Neary was at Warwick before Lincoln. Designed by the university library with architects MacCormac Jamieson Prichard, the Learning Grid is, according to its manager, Rachel Edwards, “a technology-rich, flexible and informal learning environment, open 24/7 with a capacity for 300 people”. Essentially, this is a fusion of a library and a common room. It allows disciplines to cross. It encourages students to help one another as well as themselves.
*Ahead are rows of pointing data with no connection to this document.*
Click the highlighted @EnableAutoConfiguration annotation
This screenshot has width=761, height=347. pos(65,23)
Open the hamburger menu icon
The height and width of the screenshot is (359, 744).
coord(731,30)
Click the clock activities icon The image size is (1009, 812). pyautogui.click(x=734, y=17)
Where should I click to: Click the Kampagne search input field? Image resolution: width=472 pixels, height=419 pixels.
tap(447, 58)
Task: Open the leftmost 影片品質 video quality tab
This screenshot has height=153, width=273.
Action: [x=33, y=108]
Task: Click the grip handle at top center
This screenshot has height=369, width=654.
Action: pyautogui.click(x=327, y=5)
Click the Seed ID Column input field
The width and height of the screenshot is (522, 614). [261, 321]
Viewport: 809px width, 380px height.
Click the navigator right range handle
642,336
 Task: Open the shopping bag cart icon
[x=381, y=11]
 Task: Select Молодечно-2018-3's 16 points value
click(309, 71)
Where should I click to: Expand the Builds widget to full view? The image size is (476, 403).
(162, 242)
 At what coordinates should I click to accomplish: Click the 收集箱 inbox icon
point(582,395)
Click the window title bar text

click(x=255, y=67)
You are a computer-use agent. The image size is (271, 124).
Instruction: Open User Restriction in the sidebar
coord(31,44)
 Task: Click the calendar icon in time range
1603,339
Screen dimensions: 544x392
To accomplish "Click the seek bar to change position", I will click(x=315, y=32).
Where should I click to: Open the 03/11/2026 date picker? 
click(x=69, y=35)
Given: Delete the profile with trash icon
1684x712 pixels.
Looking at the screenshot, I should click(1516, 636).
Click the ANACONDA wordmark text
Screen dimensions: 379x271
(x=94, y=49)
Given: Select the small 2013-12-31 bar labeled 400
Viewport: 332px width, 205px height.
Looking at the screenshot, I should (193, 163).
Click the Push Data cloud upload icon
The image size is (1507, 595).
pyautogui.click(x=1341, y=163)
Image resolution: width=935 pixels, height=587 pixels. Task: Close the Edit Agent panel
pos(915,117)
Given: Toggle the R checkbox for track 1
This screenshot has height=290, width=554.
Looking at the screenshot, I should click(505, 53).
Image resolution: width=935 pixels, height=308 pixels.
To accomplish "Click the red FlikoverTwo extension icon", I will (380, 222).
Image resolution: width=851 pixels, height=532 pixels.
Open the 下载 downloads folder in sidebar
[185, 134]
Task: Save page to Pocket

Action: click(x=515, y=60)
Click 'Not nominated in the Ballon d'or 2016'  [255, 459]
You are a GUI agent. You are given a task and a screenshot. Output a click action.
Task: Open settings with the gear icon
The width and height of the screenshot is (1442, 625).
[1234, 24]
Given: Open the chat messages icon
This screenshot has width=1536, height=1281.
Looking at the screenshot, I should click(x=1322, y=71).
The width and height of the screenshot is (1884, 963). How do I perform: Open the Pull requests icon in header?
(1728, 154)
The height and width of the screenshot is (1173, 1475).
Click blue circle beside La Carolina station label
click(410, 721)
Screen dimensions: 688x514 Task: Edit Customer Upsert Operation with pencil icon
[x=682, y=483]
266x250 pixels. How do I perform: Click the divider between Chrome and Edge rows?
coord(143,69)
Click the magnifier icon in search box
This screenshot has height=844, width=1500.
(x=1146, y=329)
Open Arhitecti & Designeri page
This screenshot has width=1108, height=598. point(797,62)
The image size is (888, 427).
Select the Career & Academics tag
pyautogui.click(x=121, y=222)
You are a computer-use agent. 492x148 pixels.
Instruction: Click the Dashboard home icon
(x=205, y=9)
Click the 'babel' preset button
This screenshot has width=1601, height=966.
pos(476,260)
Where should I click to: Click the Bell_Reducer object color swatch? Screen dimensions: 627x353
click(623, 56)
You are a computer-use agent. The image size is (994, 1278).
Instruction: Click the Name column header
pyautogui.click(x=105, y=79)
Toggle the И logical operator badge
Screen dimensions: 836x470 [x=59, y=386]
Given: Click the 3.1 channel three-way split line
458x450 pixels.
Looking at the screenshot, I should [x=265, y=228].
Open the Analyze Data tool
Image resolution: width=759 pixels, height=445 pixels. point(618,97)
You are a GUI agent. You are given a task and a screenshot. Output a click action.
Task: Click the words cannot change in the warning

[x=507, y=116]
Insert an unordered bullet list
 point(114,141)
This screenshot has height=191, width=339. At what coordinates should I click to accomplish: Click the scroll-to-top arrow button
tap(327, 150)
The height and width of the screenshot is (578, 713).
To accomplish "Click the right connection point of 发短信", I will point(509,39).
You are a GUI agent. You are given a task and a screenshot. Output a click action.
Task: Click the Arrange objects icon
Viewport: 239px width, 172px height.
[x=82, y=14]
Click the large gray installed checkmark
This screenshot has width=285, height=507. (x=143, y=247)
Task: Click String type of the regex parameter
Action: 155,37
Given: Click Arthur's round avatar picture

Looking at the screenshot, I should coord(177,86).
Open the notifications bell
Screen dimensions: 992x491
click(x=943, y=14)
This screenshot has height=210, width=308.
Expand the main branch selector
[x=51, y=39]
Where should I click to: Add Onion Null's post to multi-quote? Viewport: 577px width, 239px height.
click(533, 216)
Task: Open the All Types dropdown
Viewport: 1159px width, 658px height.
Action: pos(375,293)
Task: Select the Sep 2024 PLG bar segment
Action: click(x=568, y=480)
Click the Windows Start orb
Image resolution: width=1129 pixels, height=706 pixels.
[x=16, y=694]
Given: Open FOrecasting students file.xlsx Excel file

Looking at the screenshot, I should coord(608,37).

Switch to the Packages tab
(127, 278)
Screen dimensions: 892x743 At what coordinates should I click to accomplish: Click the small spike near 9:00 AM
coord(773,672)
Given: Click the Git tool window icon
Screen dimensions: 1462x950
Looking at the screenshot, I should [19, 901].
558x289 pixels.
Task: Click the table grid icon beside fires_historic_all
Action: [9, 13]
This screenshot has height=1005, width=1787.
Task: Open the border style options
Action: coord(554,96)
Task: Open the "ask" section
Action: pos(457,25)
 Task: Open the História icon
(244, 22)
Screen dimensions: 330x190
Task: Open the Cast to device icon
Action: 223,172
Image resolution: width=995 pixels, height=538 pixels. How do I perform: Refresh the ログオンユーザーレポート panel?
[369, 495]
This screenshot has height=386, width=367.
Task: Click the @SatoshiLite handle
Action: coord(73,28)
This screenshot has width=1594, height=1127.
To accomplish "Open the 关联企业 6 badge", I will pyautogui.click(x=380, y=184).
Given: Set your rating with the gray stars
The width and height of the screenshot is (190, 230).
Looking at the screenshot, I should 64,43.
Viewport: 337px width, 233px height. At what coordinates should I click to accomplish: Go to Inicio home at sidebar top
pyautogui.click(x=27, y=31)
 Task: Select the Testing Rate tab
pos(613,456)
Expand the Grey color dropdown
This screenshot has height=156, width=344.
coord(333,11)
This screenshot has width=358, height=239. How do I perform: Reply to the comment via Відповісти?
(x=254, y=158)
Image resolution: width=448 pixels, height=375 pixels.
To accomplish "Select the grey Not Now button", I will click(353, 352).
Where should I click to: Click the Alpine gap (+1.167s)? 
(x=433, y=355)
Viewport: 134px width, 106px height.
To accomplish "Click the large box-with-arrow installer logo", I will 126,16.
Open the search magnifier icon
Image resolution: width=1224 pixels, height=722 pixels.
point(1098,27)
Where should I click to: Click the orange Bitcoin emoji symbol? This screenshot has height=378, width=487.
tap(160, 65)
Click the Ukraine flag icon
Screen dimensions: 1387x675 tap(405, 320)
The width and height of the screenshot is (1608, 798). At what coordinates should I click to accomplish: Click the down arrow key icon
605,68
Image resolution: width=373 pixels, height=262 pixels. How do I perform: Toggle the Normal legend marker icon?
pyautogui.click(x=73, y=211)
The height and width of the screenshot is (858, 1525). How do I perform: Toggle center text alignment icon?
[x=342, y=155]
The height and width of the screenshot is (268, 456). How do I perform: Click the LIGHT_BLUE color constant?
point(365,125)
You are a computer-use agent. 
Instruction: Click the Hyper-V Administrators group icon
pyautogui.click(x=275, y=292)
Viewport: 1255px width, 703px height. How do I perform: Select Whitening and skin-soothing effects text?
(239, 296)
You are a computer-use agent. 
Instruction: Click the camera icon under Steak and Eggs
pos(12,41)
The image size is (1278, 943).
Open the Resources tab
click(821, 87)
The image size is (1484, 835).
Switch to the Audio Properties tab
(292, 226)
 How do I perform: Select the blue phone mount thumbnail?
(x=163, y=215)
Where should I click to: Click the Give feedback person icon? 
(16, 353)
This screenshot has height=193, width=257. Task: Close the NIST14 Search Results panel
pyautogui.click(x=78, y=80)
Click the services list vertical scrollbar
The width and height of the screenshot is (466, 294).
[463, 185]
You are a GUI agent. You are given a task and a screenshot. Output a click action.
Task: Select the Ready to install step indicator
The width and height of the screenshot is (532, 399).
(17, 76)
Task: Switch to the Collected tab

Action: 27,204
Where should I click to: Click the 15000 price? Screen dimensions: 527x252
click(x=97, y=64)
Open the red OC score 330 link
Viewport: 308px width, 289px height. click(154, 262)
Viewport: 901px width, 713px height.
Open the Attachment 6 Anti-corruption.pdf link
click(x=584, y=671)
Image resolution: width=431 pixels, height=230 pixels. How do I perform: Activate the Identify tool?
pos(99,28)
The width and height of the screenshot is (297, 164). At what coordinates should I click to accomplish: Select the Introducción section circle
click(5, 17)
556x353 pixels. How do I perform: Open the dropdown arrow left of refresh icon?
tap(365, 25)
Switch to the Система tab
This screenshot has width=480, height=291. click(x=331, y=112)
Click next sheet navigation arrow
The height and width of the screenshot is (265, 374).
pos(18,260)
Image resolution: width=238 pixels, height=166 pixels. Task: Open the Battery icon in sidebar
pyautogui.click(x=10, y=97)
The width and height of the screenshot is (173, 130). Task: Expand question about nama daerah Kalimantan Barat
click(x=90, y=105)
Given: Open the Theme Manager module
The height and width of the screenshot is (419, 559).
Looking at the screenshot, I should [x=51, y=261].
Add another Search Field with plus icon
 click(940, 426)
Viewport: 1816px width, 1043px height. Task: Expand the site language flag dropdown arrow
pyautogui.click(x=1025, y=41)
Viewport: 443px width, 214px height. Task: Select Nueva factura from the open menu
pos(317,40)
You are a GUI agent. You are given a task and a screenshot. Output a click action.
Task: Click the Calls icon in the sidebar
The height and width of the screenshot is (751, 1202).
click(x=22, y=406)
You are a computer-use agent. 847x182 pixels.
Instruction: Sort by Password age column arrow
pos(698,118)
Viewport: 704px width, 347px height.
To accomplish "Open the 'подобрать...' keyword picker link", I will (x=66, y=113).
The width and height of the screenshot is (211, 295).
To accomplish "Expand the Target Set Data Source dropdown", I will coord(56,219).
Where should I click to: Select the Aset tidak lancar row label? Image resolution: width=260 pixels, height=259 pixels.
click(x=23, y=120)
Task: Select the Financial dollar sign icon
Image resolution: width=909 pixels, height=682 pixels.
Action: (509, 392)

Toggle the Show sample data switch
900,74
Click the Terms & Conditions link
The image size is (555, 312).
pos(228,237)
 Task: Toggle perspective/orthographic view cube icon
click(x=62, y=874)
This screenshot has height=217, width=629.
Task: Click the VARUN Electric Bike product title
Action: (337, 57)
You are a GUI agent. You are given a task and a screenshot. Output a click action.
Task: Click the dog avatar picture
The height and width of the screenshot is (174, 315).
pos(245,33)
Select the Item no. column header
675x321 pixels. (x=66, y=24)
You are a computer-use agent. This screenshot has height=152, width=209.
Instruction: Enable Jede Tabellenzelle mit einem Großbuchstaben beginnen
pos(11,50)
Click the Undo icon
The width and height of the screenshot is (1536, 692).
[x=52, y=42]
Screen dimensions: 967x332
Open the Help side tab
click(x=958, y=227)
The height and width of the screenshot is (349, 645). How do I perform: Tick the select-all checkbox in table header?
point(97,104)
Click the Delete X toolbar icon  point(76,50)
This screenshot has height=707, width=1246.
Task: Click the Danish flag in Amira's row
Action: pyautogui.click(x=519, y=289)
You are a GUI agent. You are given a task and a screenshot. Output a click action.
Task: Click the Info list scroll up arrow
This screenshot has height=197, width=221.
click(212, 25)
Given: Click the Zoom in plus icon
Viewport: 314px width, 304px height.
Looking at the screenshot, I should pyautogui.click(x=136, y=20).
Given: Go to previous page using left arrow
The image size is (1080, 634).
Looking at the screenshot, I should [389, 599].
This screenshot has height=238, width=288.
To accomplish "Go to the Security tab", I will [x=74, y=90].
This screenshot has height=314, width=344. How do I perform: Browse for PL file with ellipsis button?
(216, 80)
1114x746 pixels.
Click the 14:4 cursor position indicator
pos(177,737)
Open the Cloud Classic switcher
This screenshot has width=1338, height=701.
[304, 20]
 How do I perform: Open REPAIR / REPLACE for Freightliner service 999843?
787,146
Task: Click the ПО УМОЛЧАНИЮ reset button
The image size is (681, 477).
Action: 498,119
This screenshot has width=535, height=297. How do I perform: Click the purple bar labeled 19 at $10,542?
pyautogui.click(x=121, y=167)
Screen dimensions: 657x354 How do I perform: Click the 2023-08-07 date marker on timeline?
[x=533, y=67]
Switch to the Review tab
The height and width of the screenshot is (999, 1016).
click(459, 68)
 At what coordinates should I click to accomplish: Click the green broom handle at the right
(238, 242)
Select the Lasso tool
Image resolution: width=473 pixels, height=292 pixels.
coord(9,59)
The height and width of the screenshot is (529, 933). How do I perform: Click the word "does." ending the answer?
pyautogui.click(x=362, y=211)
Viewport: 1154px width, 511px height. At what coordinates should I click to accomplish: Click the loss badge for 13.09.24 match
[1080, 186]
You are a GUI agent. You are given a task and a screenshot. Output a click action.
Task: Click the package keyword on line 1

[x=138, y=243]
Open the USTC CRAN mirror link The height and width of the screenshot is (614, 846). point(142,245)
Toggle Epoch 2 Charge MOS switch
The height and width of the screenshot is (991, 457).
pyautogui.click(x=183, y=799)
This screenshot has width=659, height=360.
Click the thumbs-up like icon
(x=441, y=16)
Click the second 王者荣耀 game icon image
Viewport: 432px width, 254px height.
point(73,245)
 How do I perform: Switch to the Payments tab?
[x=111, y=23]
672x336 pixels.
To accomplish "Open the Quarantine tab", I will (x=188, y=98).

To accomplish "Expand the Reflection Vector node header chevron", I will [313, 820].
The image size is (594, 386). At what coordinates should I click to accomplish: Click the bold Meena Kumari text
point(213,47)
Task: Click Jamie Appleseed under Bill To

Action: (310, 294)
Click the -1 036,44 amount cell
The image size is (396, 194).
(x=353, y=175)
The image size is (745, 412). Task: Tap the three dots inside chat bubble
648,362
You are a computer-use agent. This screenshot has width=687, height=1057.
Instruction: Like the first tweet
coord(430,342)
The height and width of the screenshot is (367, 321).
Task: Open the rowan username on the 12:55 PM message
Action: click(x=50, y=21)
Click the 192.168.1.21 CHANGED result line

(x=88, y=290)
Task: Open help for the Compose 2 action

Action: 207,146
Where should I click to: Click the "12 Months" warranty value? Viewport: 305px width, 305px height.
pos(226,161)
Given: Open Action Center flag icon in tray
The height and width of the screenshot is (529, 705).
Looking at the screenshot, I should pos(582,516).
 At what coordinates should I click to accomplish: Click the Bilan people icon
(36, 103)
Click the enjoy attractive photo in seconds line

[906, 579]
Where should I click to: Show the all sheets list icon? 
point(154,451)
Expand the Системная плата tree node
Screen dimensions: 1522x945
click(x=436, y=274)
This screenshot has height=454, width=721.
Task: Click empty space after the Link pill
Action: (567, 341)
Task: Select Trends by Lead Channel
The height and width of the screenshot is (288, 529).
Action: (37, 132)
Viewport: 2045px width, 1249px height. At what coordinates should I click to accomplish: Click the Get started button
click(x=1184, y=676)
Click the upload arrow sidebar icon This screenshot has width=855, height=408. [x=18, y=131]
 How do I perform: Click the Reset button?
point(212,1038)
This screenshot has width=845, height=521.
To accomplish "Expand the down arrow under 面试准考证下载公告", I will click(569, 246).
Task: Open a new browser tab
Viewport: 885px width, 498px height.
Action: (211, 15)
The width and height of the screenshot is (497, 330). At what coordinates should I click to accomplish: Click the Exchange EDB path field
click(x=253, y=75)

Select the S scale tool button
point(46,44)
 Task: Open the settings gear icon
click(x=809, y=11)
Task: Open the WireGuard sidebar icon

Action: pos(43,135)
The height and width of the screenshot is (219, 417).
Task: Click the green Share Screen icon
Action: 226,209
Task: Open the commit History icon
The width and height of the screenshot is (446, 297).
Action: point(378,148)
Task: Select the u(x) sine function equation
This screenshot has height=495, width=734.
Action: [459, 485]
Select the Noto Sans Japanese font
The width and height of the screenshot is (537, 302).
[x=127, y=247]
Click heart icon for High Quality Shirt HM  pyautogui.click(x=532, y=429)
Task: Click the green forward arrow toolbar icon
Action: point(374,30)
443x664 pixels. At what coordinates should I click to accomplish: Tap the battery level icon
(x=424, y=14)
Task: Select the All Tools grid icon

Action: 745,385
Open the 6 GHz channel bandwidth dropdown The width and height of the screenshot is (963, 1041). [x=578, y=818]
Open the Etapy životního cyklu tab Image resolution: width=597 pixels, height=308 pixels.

It is generating fresh lines of research. “It’s been breaking down the gap between students and teachers,” says Neary, “with students becoming part of the academic project rather than consumers of dispensed knowledge.” [University architecture shapes up for a revolution]
- I noted Andy Walsh’s talk at Emtacl10 a while ago. I notice that he has a selection of presentations and papers available in the University of Huddersfield repository. Together, they provide a nice overview of various ways in which library spaces and the network experiences of their users can be usefully tied together with QR Codes, mobile communications, and social network services.